Exuberance and a gleeful return to the characteristic devices – and multiple excesses – of magic realism sustain the richly entertaining debut novel by the Cuban ballet dancer Carlos Acosta. Pig’s Foot tells the story of a family’s adventures set against the racing backdrop of Cuba’s history.

On realising that with the death of his grandparents – he never knew his parents – he has been left alone, the narrator feels compelled to set the facts straight. “So like I said, my name’s Oscar Mandinga – pleased to meet you – now, back to the hazy past that was my childhood.”

His birth in a place called Pig’s Foot, “in the deep south of Cuba”, is relatively unusual: “I slid down my mother’s legs into the mud like a slug. Can you imagine? Like a slug. And . . . as soon as my mother plucked me up out of the muck, I started howling like I’d been stuck with a fistful of needles.”

It doesn’t take long for the reader to begin noting the similarities with The Tin Drum. Acosta’s Oscar shares the crazed bluntness of Günter Grass’s wilful little Oskar Matzerath. Acosta quickly establishes the voice of his Oscar: sharp, streetwise and given to seeing the funny side of most of the horrors, of which there are plenty.

In common with Grass, Acosta looks to history and offers a cleverly impatient account of the many ills inflicted on the people of Cuba. Grass the fabulist owes a stylist debt to the Cuban Alejo Carpentier (1904-1980), widely regarded as the founding father of magic realism, which makes Acosta’s book appear to have turned a full circle.

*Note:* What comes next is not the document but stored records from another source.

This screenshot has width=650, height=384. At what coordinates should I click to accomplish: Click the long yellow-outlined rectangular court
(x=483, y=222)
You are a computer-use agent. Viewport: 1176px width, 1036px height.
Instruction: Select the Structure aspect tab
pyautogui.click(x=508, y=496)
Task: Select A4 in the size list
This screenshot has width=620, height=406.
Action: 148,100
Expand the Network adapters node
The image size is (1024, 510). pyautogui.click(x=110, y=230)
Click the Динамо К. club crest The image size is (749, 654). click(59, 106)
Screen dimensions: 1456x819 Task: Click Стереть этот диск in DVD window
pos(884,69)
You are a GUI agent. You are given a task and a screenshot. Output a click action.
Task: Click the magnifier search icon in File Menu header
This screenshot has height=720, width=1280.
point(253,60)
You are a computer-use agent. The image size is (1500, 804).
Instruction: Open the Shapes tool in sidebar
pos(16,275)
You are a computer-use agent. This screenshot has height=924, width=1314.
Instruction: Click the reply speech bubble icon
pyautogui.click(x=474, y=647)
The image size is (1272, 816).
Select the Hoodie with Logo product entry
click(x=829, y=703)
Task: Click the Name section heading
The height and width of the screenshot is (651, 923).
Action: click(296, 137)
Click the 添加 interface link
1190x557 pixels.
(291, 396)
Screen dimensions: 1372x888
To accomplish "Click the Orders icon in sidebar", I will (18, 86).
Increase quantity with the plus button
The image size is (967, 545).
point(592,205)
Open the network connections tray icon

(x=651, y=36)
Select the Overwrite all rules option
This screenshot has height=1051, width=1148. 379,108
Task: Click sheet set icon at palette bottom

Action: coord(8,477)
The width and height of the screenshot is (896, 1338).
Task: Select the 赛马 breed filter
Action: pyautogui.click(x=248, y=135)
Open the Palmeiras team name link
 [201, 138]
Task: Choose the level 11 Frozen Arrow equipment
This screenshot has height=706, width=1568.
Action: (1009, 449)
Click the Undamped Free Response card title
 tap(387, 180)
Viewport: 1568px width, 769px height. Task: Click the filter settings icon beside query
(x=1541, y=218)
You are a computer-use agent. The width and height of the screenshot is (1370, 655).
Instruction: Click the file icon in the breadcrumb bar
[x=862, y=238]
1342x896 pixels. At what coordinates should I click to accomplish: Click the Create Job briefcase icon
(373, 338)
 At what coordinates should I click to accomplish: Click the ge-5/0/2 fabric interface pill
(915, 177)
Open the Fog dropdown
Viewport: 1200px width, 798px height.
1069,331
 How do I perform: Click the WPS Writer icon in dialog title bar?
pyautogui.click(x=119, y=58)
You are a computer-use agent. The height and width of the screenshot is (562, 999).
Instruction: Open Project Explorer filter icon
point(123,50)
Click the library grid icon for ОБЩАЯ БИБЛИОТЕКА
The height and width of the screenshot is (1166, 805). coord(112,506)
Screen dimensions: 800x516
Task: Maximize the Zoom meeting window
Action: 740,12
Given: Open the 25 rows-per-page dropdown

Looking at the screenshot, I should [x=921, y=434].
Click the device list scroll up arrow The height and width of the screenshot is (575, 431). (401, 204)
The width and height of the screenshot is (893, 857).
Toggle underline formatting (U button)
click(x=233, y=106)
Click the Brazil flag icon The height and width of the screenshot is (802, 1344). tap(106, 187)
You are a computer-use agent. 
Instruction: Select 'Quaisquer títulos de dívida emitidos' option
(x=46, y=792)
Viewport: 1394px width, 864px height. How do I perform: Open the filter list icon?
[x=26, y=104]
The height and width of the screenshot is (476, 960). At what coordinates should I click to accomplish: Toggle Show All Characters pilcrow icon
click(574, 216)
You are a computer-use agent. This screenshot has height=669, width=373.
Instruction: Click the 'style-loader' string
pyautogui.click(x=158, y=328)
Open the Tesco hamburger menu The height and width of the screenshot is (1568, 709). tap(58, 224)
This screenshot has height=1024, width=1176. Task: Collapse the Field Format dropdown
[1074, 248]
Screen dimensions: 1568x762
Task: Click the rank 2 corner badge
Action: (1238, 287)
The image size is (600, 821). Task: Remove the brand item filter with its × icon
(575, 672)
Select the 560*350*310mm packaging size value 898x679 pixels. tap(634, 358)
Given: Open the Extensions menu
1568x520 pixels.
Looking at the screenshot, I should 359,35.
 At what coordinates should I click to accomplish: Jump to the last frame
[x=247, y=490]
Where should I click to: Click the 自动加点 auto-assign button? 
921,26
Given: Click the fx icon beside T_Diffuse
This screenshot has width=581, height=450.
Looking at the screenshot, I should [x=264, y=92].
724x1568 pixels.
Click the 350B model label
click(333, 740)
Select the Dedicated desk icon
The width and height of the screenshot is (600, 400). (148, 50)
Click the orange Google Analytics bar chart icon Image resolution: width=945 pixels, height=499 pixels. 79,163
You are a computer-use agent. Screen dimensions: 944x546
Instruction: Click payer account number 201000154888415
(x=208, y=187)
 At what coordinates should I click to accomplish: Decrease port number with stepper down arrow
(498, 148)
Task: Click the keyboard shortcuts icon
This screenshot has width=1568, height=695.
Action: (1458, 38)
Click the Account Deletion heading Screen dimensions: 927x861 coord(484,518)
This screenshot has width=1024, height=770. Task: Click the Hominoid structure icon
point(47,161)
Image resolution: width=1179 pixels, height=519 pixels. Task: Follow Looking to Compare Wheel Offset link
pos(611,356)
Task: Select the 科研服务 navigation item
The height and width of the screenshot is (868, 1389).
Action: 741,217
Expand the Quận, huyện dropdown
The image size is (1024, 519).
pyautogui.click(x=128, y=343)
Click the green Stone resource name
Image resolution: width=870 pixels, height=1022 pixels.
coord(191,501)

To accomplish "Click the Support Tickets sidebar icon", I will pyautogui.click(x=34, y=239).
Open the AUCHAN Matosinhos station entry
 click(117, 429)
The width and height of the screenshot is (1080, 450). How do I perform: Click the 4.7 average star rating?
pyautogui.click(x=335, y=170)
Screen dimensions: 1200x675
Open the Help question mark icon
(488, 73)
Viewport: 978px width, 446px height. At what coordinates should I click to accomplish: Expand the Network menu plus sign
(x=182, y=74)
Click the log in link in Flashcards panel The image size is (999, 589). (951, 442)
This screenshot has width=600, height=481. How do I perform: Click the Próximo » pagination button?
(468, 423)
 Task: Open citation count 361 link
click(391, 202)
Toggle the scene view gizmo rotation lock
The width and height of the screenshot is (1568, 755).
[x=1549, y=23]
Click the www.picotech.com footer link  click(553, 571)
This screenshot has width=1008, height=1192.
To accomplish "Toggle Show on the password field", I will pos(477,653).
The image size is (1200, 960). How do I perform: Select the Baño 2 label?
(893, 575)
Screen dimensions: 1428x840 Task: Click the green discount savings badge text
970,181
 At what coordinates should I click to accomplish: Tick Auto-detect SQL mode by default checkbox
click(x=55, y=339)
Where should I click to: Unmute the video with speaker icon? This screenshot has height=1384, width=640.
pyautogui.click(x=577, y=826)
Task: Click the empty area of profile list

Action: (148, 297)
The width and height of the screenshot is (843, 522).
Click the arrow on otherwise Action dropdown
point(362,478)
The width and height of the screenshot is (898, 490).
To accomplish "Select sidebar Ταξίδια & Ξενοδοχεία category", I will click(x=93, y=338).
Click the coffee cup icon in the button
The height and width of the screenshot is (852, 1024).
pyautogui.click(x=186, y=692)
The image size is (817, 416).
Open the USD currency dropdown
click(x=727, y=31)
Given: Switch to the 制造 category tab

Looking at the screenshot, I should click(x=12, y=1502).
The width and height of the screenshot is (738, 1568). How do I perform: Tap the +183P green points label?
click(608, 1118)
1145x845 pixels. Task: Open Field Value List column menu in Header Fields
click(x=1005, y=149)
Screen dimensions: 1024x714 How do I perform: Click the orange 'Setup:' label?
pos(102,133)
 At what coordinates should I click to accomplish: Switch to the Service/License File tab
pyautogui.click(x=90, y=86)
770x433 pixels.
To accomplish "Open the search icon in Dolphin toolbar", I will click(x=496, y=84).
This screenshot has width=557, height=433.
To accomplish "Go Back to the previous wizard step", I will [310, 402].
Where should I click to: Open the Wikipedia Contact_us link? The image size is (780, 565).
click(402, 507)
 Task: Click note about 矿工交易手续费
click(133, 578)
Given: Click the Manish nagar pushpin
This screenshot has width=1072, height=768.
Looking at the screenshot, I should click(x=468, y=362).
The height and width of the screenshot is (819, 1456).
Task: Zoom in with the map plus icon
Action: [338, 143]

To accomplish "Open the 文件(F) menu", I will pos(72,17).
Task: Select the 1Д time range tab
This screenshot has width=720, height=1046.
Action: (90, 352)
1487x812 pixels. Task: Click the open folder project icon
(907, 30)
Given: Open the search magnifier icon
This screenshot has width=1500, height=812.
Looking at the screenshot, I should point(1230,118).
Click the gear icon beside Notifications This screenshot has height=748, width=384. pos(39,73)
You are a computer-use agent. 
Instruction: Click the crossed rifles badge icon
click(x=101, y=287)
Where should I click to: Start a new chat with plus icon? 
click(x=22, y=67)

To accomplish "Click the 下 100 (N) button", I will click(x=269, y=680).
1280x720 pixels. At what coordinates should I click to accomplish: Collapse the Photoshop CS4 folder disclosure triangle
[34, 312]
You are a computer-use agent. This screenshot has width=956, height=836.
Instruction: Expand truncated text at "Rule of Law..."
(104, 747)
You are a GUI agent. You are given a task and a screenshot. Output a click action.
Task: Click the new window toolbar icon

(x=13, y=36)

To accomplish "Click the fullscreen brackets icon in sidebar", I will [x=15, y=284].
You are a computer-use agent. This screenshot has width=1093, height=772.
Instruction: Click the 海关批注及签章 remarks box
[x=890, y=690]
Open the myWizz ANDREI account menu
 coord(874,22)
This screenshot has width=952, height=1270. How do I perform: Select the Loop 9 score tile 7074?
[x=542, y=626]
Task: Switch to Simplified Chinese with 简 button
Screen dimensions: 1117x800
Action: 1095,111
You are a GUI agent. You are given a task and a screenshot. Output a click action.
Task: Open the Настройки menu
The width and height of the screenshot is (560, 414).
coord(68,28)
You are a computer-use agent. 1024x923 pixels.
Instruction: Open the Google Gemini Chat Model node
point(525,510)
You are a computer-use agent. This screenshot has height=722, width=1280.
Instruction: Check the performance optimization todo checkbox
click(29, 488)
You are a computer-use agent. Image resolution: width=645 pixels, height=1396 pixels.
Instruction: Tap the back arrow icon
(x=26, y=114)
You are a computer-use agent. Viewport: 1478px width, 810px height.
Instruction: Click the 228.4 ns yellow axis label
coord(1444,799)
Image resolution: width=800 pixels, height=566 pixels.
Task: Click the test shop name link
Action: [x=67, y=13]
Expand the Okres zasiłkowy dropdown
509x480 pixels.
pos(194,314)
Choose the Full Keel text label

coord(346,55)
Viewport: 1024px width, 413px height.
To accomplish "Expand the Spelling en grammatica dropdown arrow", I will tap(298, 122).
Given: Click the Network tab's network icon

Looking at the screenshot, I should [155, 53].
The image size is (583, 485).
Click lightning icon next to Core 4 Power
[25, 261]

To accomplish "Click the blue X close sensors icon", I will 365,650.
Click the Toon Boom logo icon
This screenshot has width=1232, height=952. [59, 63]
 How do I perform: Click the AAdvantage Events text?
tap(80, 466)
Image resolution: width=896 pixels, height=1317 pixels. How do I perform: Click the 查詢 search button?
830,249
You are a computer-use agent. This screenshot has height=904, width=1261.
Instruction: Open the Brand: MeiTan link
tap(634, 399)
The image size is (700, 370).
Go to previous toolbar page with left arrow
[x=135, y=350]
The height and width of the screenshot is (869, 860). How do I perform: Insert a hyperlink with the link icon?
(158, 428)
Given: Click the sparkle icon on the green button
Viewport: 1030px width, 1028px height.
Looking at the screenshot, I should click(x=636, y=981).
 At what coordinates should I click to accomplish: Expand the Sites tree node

Throughout Pig’s Foot, Acosta remains in control of his narrative strands and large cast of characters. Subplots are introduced, pursued and resolved with an awareness of detail that seldom appears contrived. There is an ease about this book that will impress. By the third page Oscar has casually mentioned: “The only thing I knew about my grandparents was that years earlier they’d moved from Santiago de Cuba to a barrio called Lawton in the city of Havana and opened a laundry business that brought in just enough to put food on the table. I have no problem remembering El Buen Vivir – The Good Life Laundromat – since I worked there as a kid, but even back then, I never heard any stories about my grandparents, never saw any photos of them when they were young.”